I have done research using longitudinal data on establishment workforce composition. These data come from the Equal Employment Opportunity Commission (EEOC). Since 1966, to monitor compliance with the Civil Rights Act, the EEOC has required any private-sector establishment with more than 100 employees (50, if they do significant federal contract work) to file an EEO-1 establishment survey. These forms have some information about the firm itself, such as its location and industry. The key data are a matrix of occupations and race/sex tuples. Employers enter counts of employees in each relevant cell. Thus an EEO-1 form will show you how many Hispanic women are employed as Technicians, for example. (See a sample form here.) The EEOC does not separately verify these reports but does reserve the right to audit them. Prior studies have concluded that the EEO-1 surveys are among the best data we have on workforce composition over time.

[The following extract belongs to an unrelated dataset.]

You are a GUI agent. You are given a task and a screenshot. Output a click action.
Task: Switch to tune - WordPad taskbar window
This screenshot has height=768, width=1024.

The EEOC thinks that it is important for researchers to work with their data, in part to see whether and how they are achieving their mission. It’s a rare and refreshing stance for a government agency to have! Access comes through the Intergovernmental Personnel Act. Thus I have at times been an employee on secondment to the EEOC, at a salary of $0 per year. This gives me access to the EEOC’s data but also puts me under the same privacy and data-protection requirements as any of the agency’s employees.

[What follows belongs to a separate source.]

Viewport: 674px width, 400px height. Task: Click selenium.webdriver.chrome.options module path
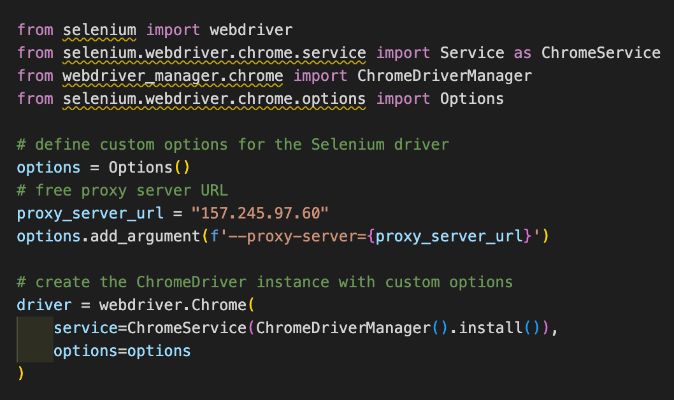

tl;dr: Researchers cannot just share EEOC data with one another. This is good and bad. Obviously it would be great if these data could be shared with no restrictions. Given the state of the law, though, this isn’t going to happen. And if one were to try to get access to EEOC data through a channel like the Freedom of Information Act, what data the agency could release would be heavily redacted. This would make linking EEOC data to other data sources virtually impossible. Overall, then, the agency’s access program is a net positive.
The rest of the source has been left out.